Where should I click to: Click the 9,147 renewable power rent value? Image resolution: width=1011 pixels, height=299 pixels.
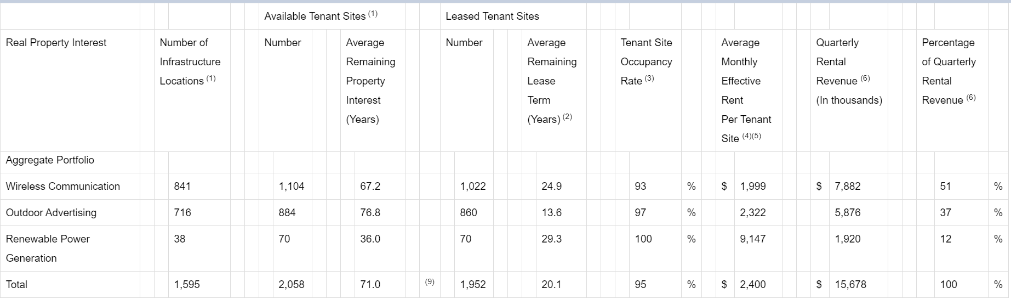pos(752,239)
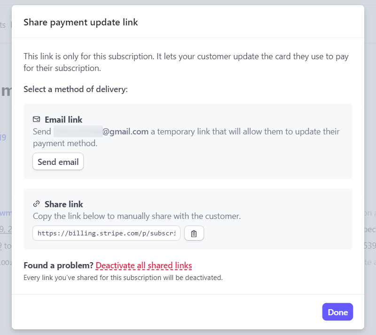Click the This link is only for this subscription text
This screenshot has height=335, width=376.
tap(186, 62)
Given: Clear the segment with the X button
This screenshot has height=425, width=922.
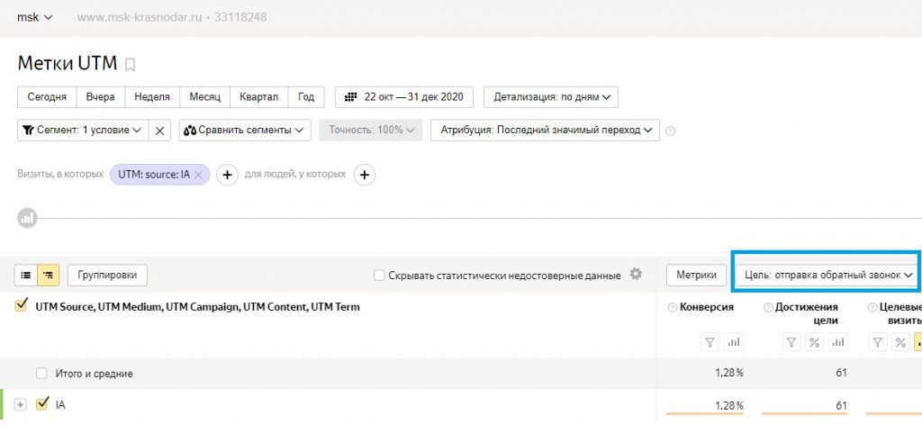Looking at the screenshot, I should (x=160, y=131).
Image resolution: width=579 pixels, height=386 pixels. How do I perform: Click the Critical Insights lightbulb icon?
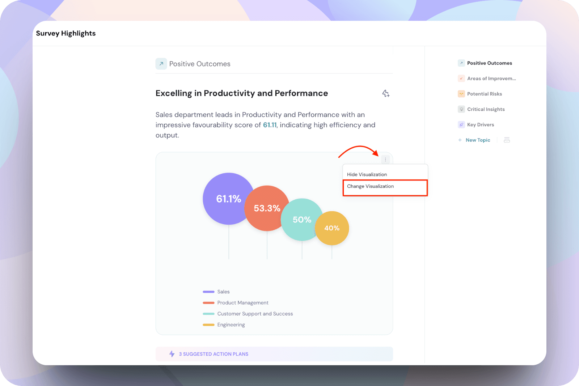[x=461, y=109]
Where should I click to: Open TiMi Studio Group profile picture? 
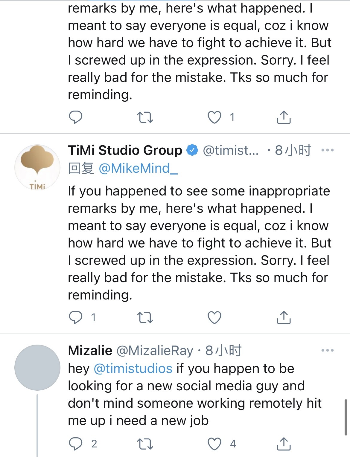(x=37, y=167)
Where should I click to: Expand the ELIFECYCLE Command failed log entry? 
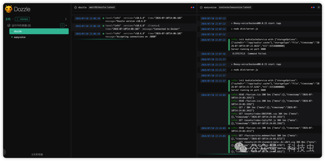click(249, 54)
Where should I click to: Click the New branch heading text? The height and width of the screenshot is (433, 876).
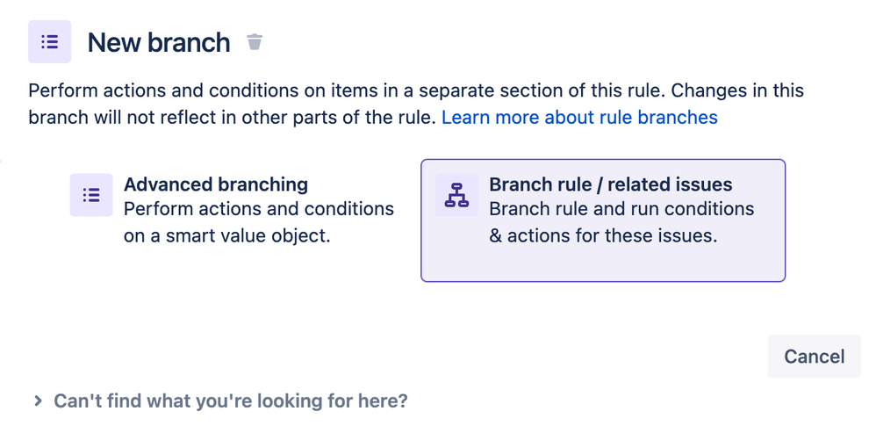(x=159, y=42)
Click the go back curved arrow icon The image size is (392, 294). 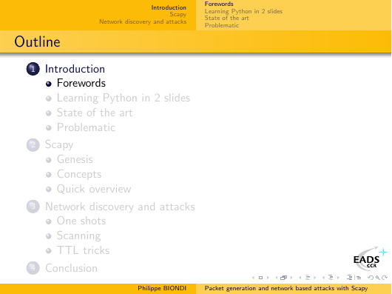coord(371,278)
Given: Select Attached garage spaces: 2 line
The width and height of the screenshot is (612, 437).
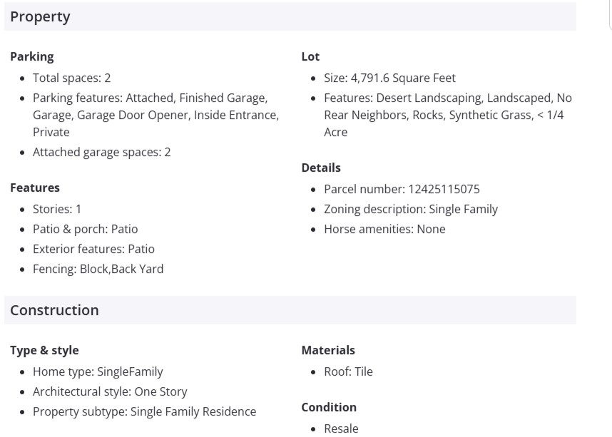Looking at the screenshot, I should [x=101, y=152].
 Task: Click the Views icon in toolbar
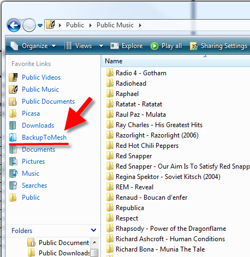coord(68,46)
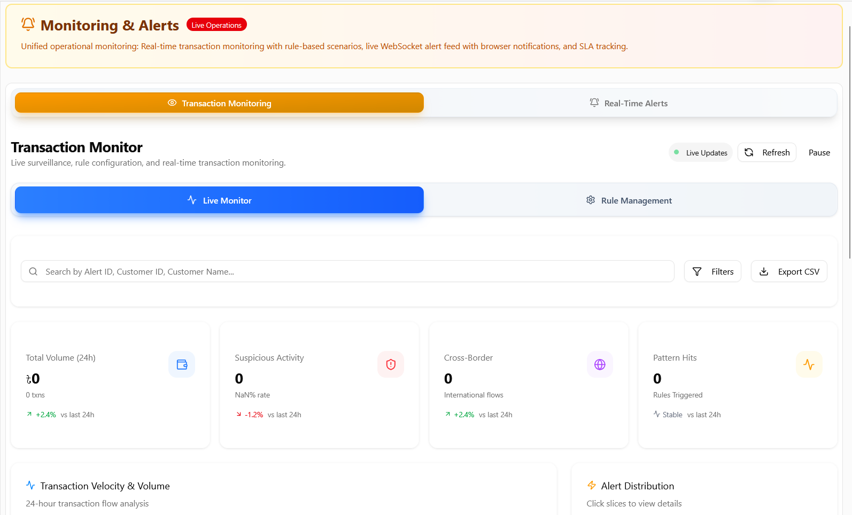Click the lightning icon next to Alert Distribution

click(x=592, y=485)
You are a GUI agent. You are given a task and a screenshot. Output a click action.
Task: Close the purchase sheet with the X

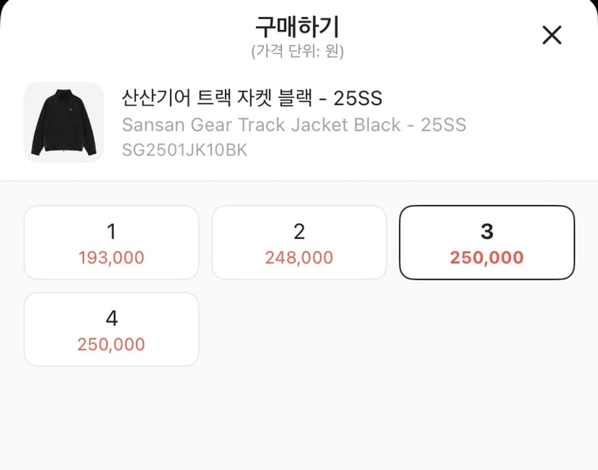click(551, 36)
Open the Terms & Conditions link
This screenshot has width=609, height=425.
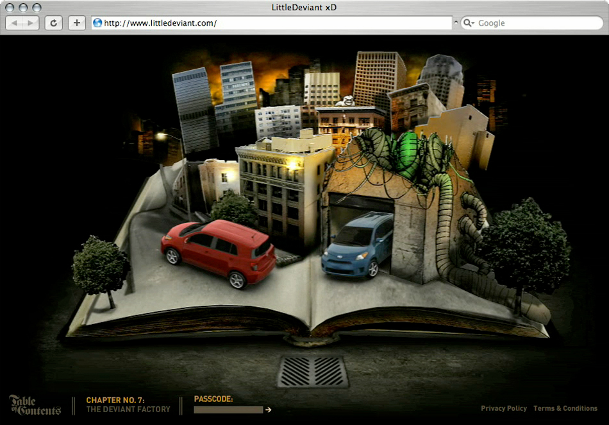(565, 408)
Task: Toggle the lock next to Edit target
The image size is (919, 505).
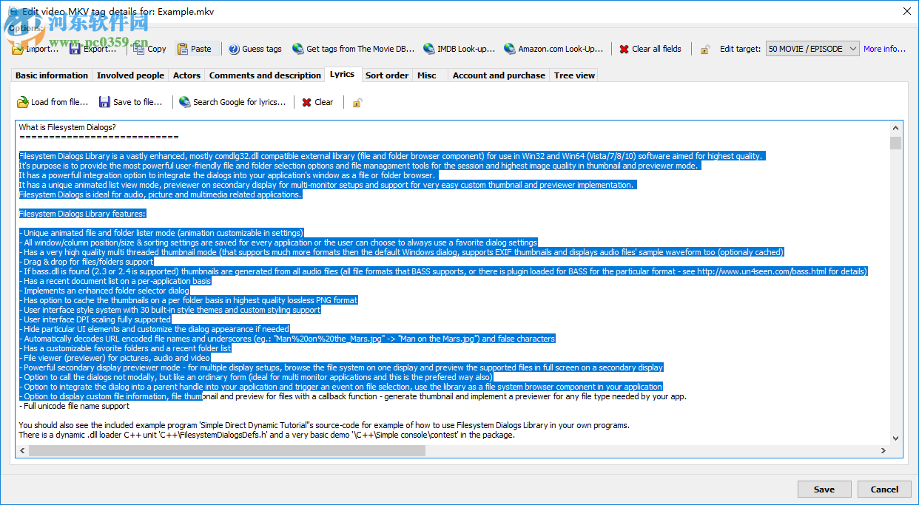Action: point(704,48)
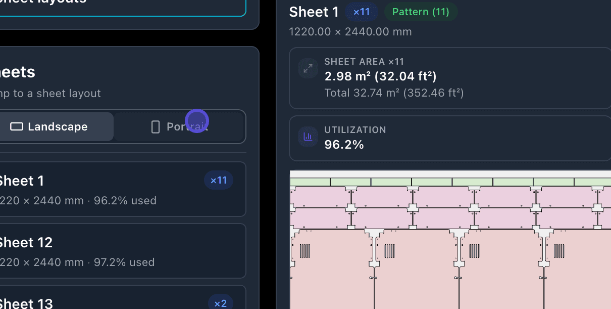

**ASSIGNMENT:** Extract, word for word, every line from the one holding "This screenshot has width=609, height=425." through the closing line of the data above. Do not include any pictures.

**SOLUTION FOR THIS EXERCISE:**
This screenshot has width=609, height=425.
(565, 408)
Task: Toggle the lock next to Edit target
The image size is (919, 505).
Action: point(704,48)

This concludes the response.